Start of Source data

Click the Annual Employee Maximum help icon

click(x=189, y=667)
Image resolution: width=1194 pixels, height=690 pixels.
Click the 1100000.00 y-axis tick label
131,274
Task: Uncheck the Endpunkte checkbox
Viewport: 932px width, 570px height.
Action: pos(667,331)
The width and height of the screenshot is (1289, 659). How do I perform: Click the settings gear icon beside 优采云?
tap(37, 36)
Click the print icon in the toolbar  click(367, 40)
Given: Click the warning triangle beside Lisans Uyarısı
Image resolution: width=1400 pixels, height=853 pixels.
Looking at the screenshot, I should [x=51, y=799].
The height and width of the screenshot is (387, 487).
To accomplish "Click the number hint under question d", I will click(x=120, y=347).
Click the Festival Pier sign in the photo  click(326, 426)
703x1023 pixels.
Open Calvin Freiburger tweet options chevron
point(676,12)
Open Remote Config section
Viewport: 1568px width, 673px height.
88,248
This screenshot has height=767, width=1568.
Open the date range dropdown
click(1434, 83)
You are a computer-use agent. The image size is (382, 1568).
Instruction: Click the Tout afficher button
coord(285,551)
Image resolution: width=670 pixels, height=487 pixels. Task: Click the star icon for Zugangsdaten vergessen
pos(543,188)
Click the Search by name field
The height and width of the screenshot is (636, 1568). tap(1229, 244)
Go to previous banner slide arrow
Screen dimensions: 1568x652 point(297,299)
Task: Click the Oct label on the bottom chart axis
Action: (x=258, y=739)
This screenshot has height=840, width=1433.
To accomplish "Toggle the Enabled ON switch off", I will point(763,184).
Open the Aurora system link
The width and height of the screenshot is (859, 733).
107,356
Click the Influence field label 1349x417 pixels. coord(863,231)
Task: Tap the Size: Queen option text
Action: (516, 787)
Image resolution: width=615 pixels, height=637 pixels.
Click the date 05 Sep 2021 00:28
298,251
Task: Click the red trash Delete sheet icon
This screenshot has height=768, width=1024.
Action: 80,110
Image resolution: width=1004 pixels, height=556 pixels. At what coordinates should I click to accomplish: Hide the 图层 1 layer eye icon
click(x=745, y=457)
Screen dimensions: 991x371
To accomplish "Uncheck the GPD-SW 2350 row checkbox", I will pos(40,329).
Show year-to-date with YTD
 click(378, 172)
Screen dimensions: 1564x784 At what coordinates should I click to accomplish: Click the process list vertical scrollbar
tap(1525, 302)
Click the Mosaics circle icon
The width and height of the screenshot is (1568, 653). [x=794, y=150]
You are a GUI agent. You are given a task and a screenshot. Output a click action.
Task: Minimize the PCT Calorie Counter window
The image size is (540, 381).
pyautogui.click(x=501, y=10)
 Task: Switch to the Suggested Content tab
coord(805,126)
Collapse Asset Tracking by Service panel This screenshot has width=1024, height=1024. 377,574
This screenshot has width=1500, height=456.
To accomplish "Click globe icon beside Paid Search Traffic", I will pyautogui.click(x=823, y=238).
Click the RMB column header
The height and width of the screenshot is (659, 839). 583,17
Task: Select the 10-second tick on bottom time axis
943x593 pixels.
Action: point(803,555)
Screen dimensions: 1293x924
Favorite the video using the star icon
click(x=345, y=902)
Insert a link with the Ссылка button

End of Source data

* [Task brief] Among the lines of the data, some contain the word "link". How many are there? Reply with the number alone.

* [Reply] 2